Bullying. A hot topic in schools today, as well it should be. And I’m 100% on board that preventing it starts at home, within the family. But you know who also need to be exemplary partners in upholding anti-bulling policies? Teachers. You know, those adults that our kids spend so many of their waking hours with. The ones who have nearly as much responsibility and influence as parents to be good role models.

In the past month, my kids and I have been dealing with all three situations I outlined above, and yes, the someone in each case was a teacher. More than one, actually. Outrageous. Despicable, really.

In our family, we’ve taught the kids the importance of being self-advocates, especially when they’ve got an issue with an assignment or a class or a teacher. We do a little coaching first if they want, encouraging them to note the points they want to remember to make, and we give them the support they sometimes need to muster up the courage, as it’s not always easy to approach a teacher. There aren’t many more valuable life lessons than having them learn early to question, challenge and stand up for themselves—in a polite and respectful way, of course.

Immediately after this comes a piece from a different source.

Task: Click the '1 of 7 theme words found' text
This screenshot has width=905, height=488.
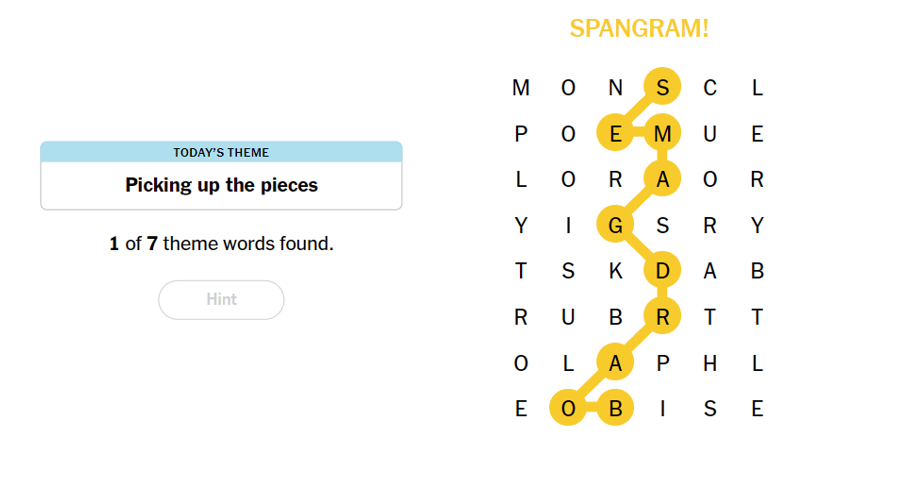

But bullying isn’t something kids should have to handle on their own. It’s serious business, and it’s where we step in immediately. You’re not providing a safe, positive learning environment for students when teachers themselves aren’t called out for their damaging insensitivity, inappropriateness, indiscretion, and intolerance the same way students are. The anti-bullying policy in the schools must apply to everyone on the premises, especially those who are being paid to be there and ought to know better. Our kids deserve it, and their education depends upon it.

So what can you do?

1. Talk to your kids about what bullying looks like. Explain that it comes in many forms—even from adults—and that they need to be vigilant about looking for it in their own inadvertent actions, as well as others’.

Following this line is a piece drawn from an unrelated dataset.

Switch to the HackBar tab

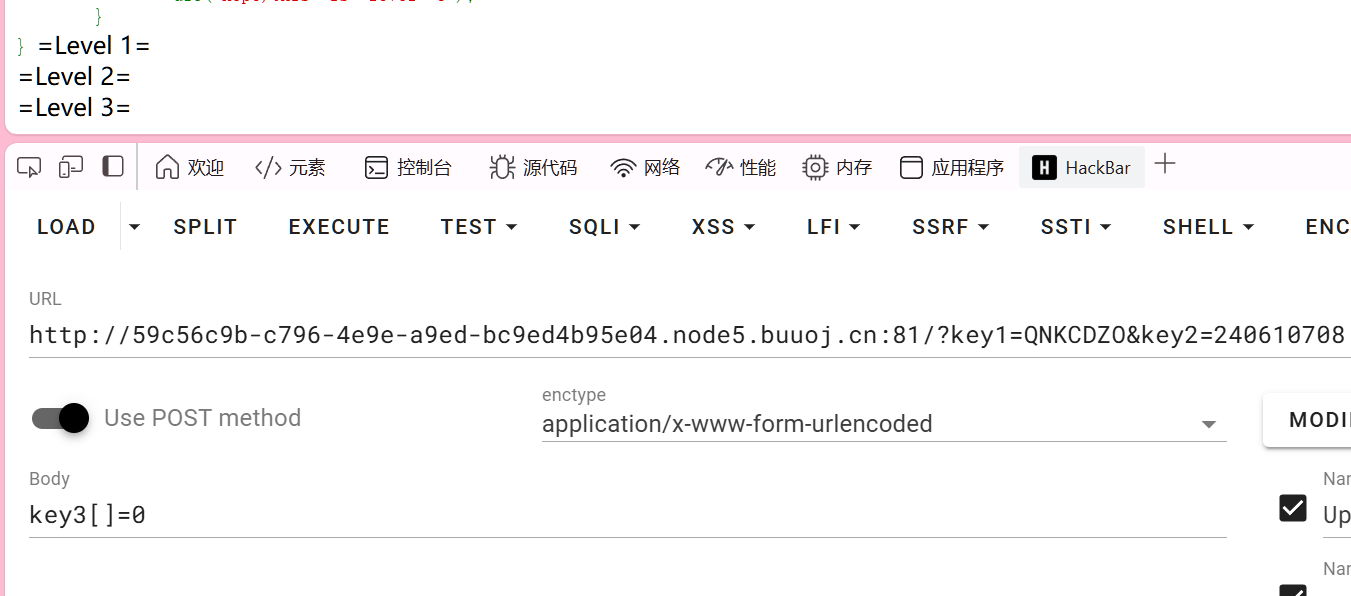(1082, 168)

2. Get to the bottom of things with your child if she things she has been bullied by a teacher. Sometimes a child will mistake feelings of disappointment, frustration or failure for being bullied. While those are certainly important feelings that need to be addressed, they often don’t indicate a bullying problem.

3. If you suspect or determine that your child may have been the victim of teacher bullying, write down as many details and examples as you can. Be as specific as possible with dates, times, locations. With older kids, have them help with the documentation, and use the experience as a lesson in advocacy, ethics, appropriate behavior and diplomacy. The younger the child, the less involved they should be; casually ask about things that have happened in the classroom so you can put your case together.

4. Set up a meeting with the teacher and the principal. Don’t be scared off by the prospect that making waves will negatively impact your child’s education. Take a deep breath and be courageous on your child’s behalf. Organize your notes and bring them with you. Discuss the details of your case with as little emotion and as much courtesy as you can muster. Listen! Take notes. Don’t get too mired in what’s happened in the past. Have the attitude that you all need to move forward together in a positive manner, for the best interest of your child and his education. Work on solutions and safeguards.

5. If there’s agreement that the teacher’s communication or behavior was hurtful or damaging, make sure that a genuine apology to your child is part of the resolution. Not only will it help ease or heal the relationship between teacher and student, but it will show your child that adults do indeed make mistakes, that they need to take accountability for them, that caring about others is an important and admirable quality, and that showing sincere remorse goes a long way.

Remember, you are your kid’s best advocate.